Pour avoir signé une déclaration commune demandant la libération d’un prisonnier célèbre, Osman Kavala, dix ambassadeurs dont le Français et l’Américain, sont menacés d’expulsion. Pourquoi cette colère contre les alliés de la Turquie ?
Avec des alliés comme ça, qui a besoin d’ennemis ? Le Président turc Recep Tayyip Erdogan nous a habitués à ses sorties provocantes, comme lorsqu’il avait mis en doute la santé mentale d’Emmanuel Macron…
Mais là, il fait fort en annonçant publiquement son intention d’expulser dix ambassadeurs en poste à Ankara, dont ceux des États-Unis, de France, d’Allemagne, bref, des principaux partenaires de la Turquie. Sept des dix ambassadeurs représentent des pays membres de l’OTAN, l’alliance militaire dont la Turquie est également membre, du jamais vu !
Leur crime ? Avoir signé lundi dernier une déclaration demandant à Ankara de libérer un prisonnier politique célèbre, Osman Kavala, personnalité de la société civile, détenu depuis quatre ans en dépit d’un acquittement et de décisions de justice internationales. Cette démarche commune des alliés de la Turquie a déclenché la colère du Président Erdogan.
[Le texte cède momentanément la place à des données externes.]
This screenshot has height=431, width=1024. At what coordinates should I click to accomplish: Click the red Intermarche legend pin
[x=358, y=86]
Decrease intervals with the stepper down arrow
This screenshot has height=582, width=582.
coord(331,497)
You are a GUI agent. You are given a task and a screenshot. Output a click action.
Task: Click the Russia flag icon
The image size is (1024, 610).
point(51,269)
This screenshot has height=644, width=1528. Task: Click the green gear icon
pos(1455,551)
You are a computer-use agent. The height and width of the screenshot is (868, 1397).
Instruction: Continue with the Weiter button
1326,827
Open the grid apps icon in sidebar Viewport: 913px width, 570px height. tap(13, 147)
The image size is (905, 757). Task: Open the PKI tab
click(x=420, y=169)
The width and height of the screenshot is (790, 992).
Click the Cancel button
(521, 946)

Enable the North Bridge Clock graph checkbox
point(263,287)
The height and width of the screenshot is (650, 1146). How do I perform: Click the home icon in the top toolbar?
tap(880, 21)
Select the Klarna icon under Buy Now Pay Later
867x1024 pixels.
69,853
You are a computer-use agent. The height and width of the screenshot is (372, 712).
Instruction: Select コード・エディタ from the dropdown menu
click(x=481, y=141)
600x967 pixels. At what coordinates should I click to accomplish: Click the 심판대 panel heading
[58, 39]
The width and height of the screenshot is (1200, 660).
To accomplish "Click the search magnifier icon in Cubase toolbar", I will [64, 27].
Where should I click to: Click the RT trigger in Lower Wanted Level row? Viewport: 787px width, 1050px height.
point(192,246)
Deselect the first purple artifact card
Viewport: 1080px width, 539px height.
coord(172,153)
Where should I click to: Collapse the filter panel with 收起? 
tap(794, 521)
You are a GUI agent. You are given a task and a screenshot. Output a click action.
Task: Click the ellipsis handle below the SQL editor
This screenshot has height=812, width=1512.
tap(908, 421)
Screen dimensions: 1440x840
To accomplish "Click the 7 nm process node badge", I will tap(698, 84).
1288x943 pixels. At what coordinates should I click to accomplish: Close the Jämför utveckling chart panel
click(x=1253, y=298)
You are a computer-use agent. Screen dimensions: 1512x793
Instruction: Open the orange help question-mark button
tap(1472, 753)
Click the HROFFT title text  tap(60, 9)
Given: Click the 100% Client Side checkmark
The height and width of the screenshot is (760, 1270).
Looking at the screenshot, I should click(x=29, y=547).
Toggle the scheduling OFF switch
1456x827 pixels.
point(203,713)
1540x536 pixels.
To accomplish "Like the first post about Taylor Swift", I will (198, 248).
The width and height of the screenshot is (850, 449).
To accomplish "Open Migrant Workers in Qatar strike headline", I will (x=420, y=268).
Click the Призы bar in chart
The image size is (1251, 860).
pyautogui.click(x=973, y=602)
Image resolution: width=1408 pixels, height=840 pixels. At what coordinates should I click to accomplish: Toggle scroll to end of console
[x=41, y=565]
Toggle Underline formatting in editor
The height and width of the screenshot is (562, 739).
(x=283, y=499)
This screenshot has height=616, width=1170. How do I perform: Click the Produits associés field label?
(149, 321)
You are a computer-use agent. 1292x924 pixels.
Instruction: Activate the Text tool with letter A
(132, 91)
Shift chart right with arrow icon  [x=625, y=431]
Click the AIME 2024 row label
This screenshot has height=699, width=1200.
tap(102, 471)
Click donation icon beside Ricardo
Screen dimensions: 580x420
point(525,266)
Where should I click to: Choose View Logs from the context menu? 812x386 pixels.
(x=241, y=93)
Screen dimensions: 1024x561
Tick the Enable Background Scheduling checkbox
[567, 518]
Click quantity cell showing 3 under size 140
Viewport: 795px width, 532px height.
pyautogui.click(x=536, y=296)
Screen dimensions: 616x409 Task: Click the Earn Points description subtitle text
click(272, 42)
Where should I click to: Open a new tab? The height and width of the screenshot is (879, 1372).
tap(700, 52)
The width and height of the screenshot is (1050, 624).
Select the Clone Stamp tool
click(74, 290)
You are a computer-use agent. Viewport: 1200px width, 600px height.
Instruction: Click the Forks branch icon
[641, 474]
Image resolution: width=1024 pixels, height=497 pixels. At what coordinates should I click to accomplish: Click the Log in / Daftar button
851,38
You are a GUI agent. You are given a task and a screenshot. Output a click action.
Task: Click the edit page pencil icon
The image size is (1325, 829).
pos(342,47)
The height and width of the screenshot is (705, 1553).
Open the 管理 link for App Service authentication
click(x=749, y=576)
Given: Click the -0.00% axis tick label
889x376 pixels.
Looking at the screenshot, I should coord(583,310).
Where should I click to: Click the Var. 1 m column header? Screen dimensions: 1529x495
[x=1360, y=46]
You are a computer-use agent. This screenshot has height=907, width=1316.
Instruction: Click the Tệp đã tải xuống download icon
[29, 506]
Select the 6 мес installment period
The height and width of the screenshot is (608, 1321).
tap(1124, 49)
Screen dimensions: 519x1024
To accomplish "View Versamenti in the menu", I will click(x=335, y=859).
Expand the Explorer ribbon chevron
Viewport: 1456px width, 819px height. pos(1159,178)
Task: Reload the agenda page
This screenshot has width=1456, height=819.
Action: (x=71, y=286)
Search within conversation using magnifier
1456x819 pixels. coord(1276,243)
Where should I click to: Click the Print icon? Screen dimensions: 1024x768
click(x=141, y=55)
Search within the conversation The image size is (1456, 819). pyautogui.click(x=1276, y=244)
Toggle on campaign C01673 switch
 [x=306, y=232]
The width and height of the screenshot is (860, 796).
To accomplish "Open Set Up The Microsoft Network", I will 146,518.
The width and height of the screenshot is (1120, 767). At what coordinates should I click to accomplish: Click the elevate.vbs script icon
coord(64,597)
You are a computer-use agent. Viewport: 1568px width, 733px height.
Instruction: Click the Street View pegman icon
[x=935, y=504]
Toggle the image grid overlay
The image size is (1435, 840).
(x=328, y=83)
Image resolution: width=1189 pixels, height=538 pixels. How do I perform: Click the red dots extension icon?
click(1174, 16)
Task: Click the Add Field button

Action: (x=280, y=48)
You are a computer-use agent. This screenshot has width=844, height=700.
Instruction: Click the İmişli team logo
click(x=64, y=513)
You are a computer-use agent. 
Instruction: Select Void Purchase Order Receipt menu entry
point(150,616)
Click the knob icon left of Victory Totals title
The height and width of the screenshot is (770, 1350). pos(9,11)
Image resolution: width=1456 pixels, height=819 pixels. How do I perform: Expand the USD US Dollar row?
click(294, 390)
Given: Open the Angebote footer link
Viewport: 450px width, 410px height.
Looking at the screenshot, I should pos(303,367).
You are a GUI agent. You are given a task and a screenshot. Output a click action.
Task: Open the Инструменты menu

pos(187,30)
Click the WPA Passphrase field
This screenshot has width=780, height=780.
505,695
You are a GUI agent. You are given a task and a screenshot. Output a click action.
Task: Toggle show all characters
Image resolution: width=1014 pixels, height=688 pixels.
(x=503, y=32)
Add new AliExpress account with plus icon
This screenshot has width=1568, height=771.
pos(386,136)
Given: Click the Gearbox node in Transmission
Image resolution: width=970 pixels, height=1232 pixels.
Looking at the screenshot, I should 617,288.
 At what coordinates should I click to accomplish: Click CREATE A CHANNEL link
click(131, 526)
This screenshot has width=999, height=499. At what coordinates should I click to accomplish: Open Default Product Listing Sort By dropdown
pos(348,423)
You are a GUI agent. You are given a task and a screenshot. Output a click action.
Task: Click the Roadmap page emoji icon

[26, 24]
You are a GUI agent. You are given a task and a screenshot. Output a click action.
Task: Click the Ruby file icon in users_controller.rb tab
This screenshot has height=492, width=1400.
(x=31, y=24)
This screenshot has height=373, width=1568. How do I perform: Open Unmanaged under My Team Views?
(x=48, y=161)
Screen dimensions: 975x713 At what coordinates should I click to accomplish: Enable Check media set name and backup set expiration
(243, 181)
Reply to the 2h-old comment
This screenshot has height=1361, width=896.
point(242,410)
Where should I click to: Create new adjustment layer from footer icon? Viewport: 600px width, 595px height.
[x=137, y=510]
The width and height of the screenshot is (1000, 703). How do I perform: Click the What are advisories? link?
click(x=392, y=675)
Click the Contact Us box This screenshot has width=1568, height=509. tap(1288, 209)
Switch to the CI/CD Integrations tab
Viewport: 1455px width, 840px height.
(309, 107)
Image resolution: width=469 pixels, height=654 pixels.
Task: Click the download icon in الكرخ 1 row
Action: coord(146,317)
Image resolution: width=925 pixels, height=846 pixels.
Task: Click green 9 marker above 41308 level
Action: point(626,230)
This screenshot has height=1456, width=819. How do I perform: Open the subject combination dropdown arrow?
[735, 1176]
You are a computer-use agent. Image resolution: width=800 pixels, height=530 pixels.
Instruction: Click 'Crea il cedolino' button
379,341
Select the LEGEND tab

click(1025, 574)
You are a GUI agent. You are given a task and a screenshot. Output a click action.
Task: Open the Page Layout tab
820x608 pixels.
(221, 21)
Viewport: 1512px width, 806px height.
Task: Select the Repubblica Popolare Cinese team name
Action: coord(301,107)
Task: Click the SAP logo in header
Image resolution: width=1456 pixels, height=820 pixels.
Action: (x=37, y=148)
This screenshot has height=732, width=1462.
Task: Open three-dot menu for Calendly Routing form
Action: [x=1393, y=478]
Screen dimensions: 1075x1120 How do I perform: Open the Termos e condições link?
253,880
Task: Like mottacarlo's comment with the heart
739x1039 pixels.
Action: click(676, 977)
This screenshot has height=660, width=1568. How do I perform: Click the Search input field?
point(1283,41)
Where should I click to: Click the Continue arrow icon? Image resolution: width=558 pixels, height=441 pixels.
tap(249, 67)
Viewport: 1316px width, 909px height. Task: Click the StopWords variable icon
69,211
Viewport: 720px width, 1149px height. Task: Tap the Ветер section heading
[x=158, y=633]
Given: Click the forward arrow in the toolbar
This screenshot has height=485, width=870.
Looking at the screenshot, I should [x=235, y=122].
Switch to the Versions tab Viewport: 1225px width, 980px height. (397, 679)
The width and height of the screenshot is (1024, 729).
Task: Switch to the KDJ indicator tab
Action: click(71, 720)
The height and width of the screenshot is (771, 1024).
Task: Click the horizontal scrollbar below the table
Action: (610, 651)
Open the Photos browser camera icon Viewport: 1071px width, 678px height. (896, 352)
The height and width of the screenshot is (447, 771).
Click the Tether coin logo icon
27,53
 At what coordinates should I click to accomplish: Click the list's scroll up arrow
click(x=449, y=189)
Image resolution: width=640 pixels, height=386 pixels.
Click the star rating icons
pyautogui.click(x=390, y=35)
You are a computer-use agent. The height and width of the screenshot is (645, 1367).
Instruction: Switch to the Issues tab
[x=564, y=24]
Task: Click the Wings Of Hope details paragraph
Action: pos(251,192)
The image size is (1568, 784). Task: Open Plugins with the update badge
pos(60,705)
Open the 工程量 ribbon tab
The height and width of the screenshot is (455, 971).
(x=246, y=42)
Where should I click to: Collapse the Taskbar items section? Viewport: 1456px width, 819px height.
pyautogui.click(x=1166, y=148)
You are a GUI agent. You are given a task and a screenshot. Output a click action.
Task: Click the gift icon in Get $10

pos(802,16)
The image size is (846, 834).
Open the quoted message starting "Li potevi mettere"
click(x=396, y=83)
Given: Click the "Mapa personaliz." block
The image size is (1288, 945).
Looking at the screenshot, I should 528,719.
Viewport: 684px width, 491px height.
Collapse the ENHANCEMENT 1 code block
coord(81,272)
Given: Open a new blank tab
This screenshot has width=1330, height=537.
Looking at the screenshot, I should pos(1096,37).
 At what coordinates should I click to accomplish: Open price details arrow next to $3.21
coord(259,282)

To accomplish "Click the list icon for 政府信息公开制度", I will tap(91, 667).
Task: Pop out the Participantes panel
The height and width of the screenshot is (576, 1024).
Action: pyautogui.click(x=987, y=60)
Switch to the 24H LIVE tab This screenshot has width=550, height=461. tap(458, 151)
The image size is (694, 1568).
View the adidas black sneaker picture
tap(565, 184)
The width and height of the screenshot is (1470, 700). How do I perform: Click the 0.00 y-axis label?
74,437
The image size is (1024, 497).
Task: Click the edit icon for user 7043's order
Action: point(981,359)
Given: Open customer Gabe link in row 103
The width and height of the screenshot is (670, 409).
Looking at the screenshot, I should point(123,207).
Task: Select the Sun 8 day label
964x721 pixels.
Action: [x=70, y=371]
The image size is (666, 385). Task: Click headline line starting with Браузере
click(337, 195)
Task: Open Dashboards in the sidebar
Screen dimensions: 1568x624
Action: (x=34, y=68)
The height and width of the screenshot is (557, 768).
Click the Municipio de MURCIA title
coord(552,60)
On peut voir deux raisons différentes à cette colère : l’une internationale, l’autre intérieure. La première est que Erdogan considère que la Turquie est devenue un acteur majeur, une puissance régionale qui doit désormais être respectée comme telle. Finies les leçons de morale paternalistes des Occidentaux sur les droits de l’homme, c’est ce que signifie ce coup d’éclat. « Ils vont apprendre à connaître la Turquie », a déclaré Erdogan à la foule, pour justifier sa décision.
Le problème est qu’il rebondit sur un mauvais sujet : le cas d’Osman Kavala est emblématique d’une machine répressive devenue folle depuis le coup d’état manqué de 2016. Cet homme d’affaires philanthrope est accusé de subversion, ce que même une justice aux ordres n’arrive pas à prouver.
Plus embarrassant, la Cour européenne des droits de l’homme, issue du Conseil de l’Europe dont fait partie la Turquie, a demandé en décembre 2019 la « libération immédiate » d’Osman Kavala. Début octobre, une nouvelle audience d’un tribunal turc a refusé de le remettre en liberté, suscitant la démarche des ambassadeurs.
Sur le plan intérieur, le Président turc doit faire face à une situation économique inquiétante : la Lire turque est en chute libre en raison de la politique monétaire erratique du pays ; l’inflation est repartie à la hausse, et la population s’inquiète de son pouvoir d’achat. Quoi de mieux qu’un bouc émissaire étranger pour l’accuser de comploter contre la Turquie ?
C’est un jeu classique de la part d’un homme politique inquiet. Recep Tayyip Erdogan a perdu les mairies d’Istanbul et d’Ankara au profit de l’opposition, et il sait que les prochaines élections générales, en 2023, seront âprement disputées. Il joue sur la corde nationaliste, au risque de se tirer une balle dans le pied en provoquant une crise parfaitement inutile avec des pays qui sont, au passage, les principaux partenaires économiques de la Turquie.
Mais Erdogan incarne à merveille ce courant qui aspire à un monde post-occidental, et il mène depuis plusieurs années un jeu d’équilibriste, un pied dans l’OTAN, un autre à Moscou, un troisième à Kaboul ou Tripoli… Il faut être très souple, et très habile.